Volete aumento stipendio? Per averlo sparate al capo una cifra esagerata

di Redazione Blitz
Pubblicato il 4 dicembre 2016 7:24 | Ultimo aggiornamento: 3 dicembre 2016 7:47
Volete aumento stipendio? Per averlo sparate al capo una cifra esagerata

Volete aumento stipendio? Per averlo sparate al capo una cifra esagerata

ROMA – Avete intenzione di chiedere un aumento di stipendio? Esagerare sulla cifra è la soluzione migliore, secondo quanto affermato da uno studio. Un aumento di stipendio non è una cosa da ridere, soprattutto in tempo di crisi come quello attuale, e i ricercatori affermano che il modo ottimale per iniziare la conversazione con il boss, è fare una battuta su una cifra esagerata così da avvicinarsi alla somma desiderata.

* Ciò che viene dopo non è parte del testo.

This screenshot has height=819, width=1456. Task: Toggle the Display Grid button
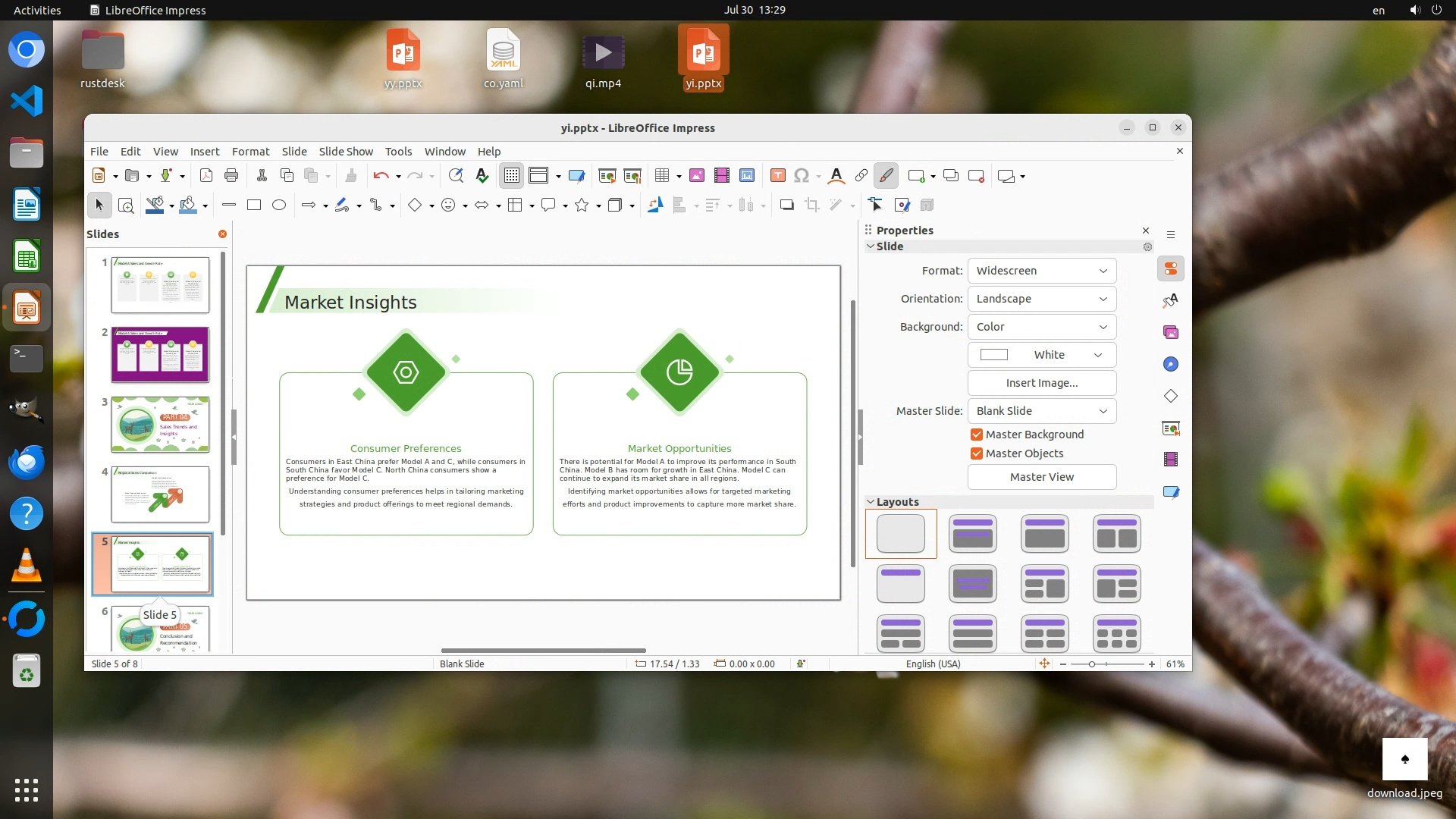pos(512,176)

L’importo della cifra, infatti, influenzerà notevolmente l’offerta finale. L’approccio è il cosiddetto “ancoraggio”, un termine della psicologia in cui si sostiene che la prima cifra esposta ha la maggior influenza sul risultato, come riporta il New York Magazine.
In sostanza, se al datore di lavoro si propone una cifra bassa, probabilmente offrirà un aumento inferiore a quello che sarebbe stato possibile ottenere.
“Ciò che accade alle persone nel corso del tempo è che se nei primi lavori si è sottopagati, ci sarà successivamente un effetto valanga che le inseguirà nel corso della carriera”, spiega Victoria Budson, direttrice del Programma Women e Public Policy alla Kennedy School of Government dell’Harvard University, in un’intervista con NPR.

Uno studio condotto all’University of Idaho ha scoperto che anche se la prima cifra proposta è del tutto ridicola, come ad esempio un milione di euro, l'”ancoraggio” ha ancora validità.

“Inserire un commento scherzoso su aspettative di stipendio non plausibili, può essere un modo relativamente facile per stabilire un ancoraggio elevato e ridurre al minimo le reazioni negative del datore di lavoro”, ha scritto l’autore dello studio Todd J. Thorsteinson sul Journal of Applied Social Psychology.
Thorsteinson e il suo team hanno istruito 200 studenti universitari: dovevano fingere di intervistare delle persone disposte ad essere assunte dalla loro società; avevano una o più variabili per coprire i requisiti dello stipendio.

Nel gruppo di controllo, i ricercatori hanno detto ai partecipanti che i candidati nel lavoro precedente guadagnavano 29.000 dollari e avrebbero dovuto chiedere quanto si aspettavano, riferisce l’ Association for Psychological Science.

La prima metà di candidati ha fatto battute stragavanti, tipo “vorrei 100.000 dollari ma in realtà miro ancora più in alto”, il che significa alto ancoraggio. L’altrà metà ha risposto con un ancoraggio basso:”lavorerei per 1 dollaro ma in realtà sono in cerca di una remunerazione equa”.

Alla fine, il gruppo di controllo ha offerto ai candidati soltanto la cifra del precedente stipendio.  Tuttavia, i ricercatori hanno scoperto che i partecipanti avevano utilizzano l’ancoraggio: i volontari che hanno ricevuto la risposta di 100.000 dollari, hanno fatto un’offerta media di 35.385 dollari, a fronte di un’offerta di 32.463 dollari del gruppo di controllo.

Le cifre fanno pensare che le bizzare battute sullo stipendio alto, valevano un extra di 3.000 dollari l’anno.  Thorsteinson ritiene che i risultati potrebbero essere una risposta al divario retributivo tra i generi, se le donne li usano a loro vantaggio.
“Se c’è una differenza nei precedenti stipendi, ossia gli uomini hanno salari più alti rispetto alle donne, queste informazioni potrebbero contribuire a un equilibrio”.
“Ciò, tuttavia, non può eliminare il divario di retribuzione, in quanto ci possono essere differenze di genere nella propensione a trattare o una reazione negativa nei confronti delle donne”.